PASSAGE TO READ ->
##############################
We recently had a research meeting with the management of Lakshmi Machines Works (LMW) to get its perspective on the macro environment, the challenges the textile industry is facing and what it plans to do to counter the slowdown. What is the company's business?
LMW is India's largest textile spinning machinery manufacturer. The company's business is organised into two main business segments - textile machinery comprising spinning preparatory machinery, yarn-making machinery, accessories and parts, and others comprising metal cutting, including grinding machines and castings. In the first segment, the company manufactures the entire textile spinning machinery range - from blowroom to ring spinning. In the machine tools business, the company manufactures computer numerical control (CNC) lathes and machining centers for automobile companies, auto-component manufacturers as well as tier II and III manufacturers of the component conversion industry. The company also has a foundry division, where it manufactures ductile iron and grey iron castings to cater to its captive requirements (66% of the division's production) as also to the demand coming out of global companies manufacturing large generators and win energy turbines.

Key takeaways from the research meeting

Business environment: As per the management, the textile industry is in doldrums currently. It is quite understandable considering that consumption (globally) has declined considerably. While capacity utilisation levels of domestic textile majors are doing fine, other factors such as power shortages (especially in the state of Tamil Nadu) are adding to the woes. The management also added that on one hand, banks are reluctant to lend and on the other, mills are not looking to expand capacities as they are simply unclear about the future.

Keeping all these macro factors in mind, LMW has also reduced its capacity utilisation. To put things in perspective, the company has reduced its utilisation from 3 shifts to 1 shift (textile machinery business). The management added that the quantity of new orders that it is receiving are not sufficient to feed the factories, thereby forcing it to work only in a single shift.

As for its foundry division, the company has been going through a tough time as well. The company has 3 foundry units - 2 for captive usage and 1 for external parties. However, only the latter is functioning at the moment. The reason for the same is slowdown in captive demand.

As regards LMW's third business segment of machine tools, where the company manufactures computer numerical control (CNC) lathes and machining centers and caters to the automotive sector, the management was not so upbeat about the same. Stating that the scenario is improving slowly, it believes that demand has not yet reached the desired levels.

On competition: LMW's management believes that the competitive scenario has gotten more intense as new players have emerged in recent times. Established international companies like Reiter and ATE Enterprise have set up bases in India. LMW may be in a position to overcome these players due to its strong history and foothold in India. However, in terms of competition, its major concern is the entry of Chinese players that are offering equally good products at highly competitive prices.
##############################
TASK PROMPT -> Copy the Lakshmi Machine Works text word for word from "We recently had" up to and including "the company's business?". The material that comes next is separate from the Lakshmi Machine Works text.

SUPPLIED INFORMATION ->
##############################
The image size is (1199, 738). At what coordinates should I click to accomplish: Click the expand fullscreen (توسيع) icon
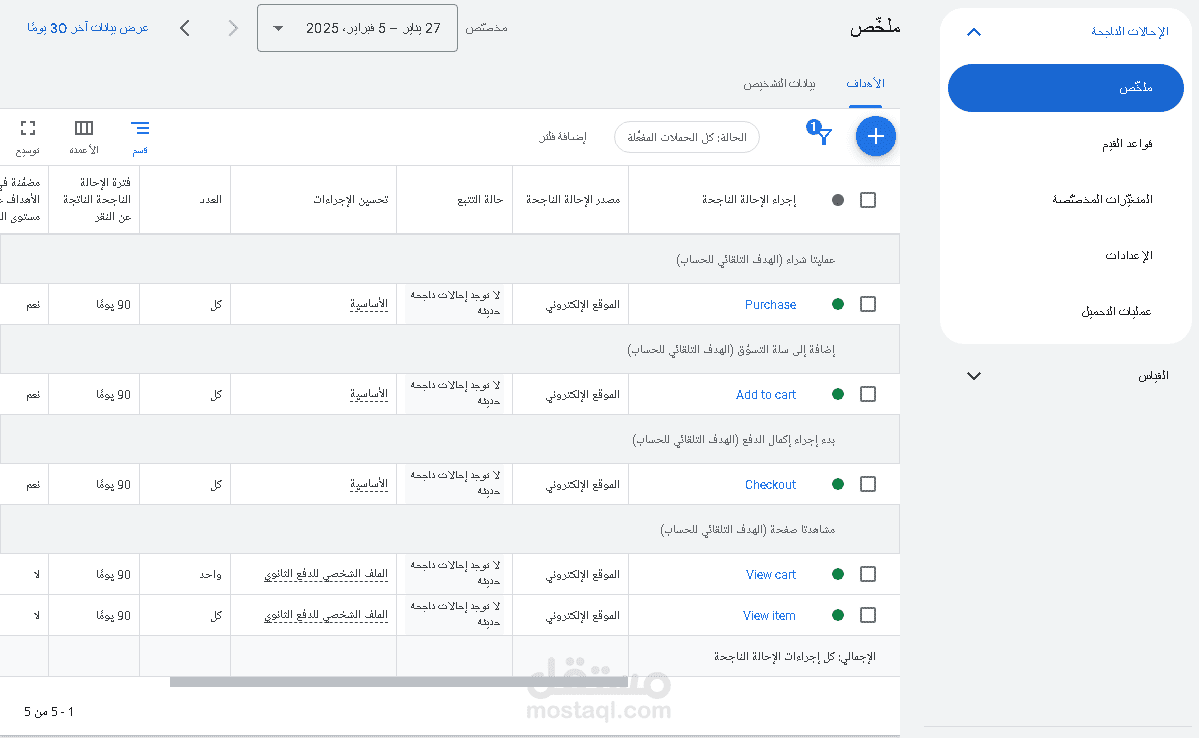pyautogui.click(x=28, y=128)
##############################
RESULT OF THE TASK ->
We recently had a research meeting with the management of Lakshmi Machines Works (LMW) to get its perspective on the macro environment, the challenges the textile industry is facing and what it plans to do to counter the slowdown. What is the company's business?